• _DOCUMENT SECTION_:
>> BEGIN
# Filing Question



## berniej (Mar 5, 2012)

May have screwed up with filing my daughters tax forms.Sent them out from here(Netherlands) registered for each daughter.

Just noticed today when I was looking at the receipts that when they did them a the PO they changed the 7 to a 1.I know I put the right zip on the envelope(unless I'm having a senior moment) and figured the girl mistook my 7 for a 1.

Should I send in a second set of forms to the IRS or just leave it.I sent the last 6 years in each envelope as they had never done them.

My major concern is I already sent in their fbars and don't want the IRS to say they never filed.

Any opinions would be welcome

TIA

Bernie


----------



## Bevdeforges (Nov 16, 2007)

If you've got a registered receipt for the mailing, I'd just hang tight until you hear something from the IRS. File next year's returns and if they have a problem, they'll be in touch. You can use your receipt as evidence that you attempted to file.

Unless there are taxes due, they'll most likely let it slide.
Cheers,
Bev


----------



## berniej (Mar 5, 2012)

I'll do that as I don't think the address on the envelope is wrong just that she read 1 instaed of 7.Nothing owed so.
Thanks

Bernie





Bevdeforges said:


> If you've got a registered receipt for the mailing, I'd just hang tight until you hear something from the IRS. File next year's returns and if they have a problem, they'll be in touch. You can use your receipt as evidence that you attempted to file.
> 
> Unless there are taxes due, they'll most likely let it slide.
> Cheers,
> Bev


----------
>> END
(Collected data entries)
>> BEGIN
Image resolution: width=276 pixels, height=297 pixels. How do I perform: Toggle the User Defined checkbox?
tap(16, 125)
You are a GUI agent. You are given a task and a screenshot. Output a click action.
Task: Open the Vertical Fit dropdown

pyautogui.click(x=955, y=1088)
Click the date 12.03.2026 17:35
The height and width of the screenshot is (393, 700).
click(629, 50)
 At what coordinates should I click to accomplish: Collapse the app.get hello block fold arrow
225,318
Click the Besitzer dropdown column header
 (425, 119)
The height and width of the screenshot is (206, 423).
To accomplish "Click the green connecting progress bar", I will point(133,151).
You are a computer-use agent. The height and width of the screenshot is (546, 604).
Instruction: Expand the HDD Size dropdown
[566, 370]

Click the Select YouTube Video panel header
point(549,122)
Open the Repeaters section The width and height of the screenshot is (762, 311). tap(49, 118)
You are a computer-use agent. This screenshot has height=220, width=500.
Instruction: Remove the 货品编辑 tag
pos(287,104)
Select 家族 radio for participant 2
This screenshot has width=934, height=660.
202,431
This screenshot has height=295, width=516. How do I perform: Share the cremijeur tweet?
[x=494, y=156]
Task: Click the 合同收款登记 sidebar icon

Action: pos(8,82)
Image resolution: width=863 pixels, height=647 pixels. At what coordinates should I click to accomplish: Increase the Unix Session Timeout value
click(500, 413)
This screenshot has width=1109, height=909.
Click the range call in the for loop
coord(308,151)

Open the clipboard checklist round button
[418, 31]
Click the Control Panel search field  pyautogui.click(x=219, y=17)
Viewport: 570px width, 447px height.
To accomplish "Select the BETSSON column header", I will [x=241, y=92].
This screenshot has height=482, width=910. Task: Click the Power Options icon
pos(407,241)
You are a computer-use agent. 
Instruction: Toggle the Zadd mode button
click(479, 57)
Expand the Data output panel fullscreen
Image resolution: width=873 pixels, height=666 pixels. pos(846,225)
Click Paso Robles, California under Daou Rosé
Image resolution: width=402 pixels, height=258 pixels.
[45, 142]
>> END
• _TASK 1_:
In the filing question thread, why does berniej decide to wait instead of sending a second set of forms?
• _TASK 2_:
Arrange everything in the records from the line containing "This screenshot has width=1109, height=909." down to the end of the records as a Markdown table with the columns Nr and Line, leaving out blank lines.

• _FINAL RESULT 1_:
He doesn't think the address on the envelope is wrong, only that the person at the post office read his 7 as a 1. He also notes that nothing is owed.

• _FINAL RESULT 2_:
| Nr | Line |
|---|---|
| 1 | This screenshot has width=1109, height=909. |
| 2 | Click the range call in the for loop |
| 3 | coord(308,151) |
| 4 | Open the clipboard checklist round button |
| 5 | [418, 31] |
| 6 | Click the Control Panel search field  pyautogui.click(x=219, y=17) |
| 7 | Viewport: 570px width, 447px height. |
| 8 | To accomplish "Select the BETSSON column header", I will [x=241, y=92]. |
| 9 | This screenshot has height=482, width=910. Task: Click the Power Options icon |
| 10 | pos(407,241) |
| 11 | You are a computer-use agent.  |
| 12 | Instruction: Toggle the Zadd mode button |
| 13 | click(479, 57) |
| 14 | Expand the Data output panel fullscreen |
| 15 | Image resolution: width=873 pixels, height=666 pixels. pos(846,225) |
| 16 | Click Paso Robles, California under Daou Rosé |
| 17 | Image resolution: width=402 pixels, height=258 pixels. |
| 18 | [45, 142] |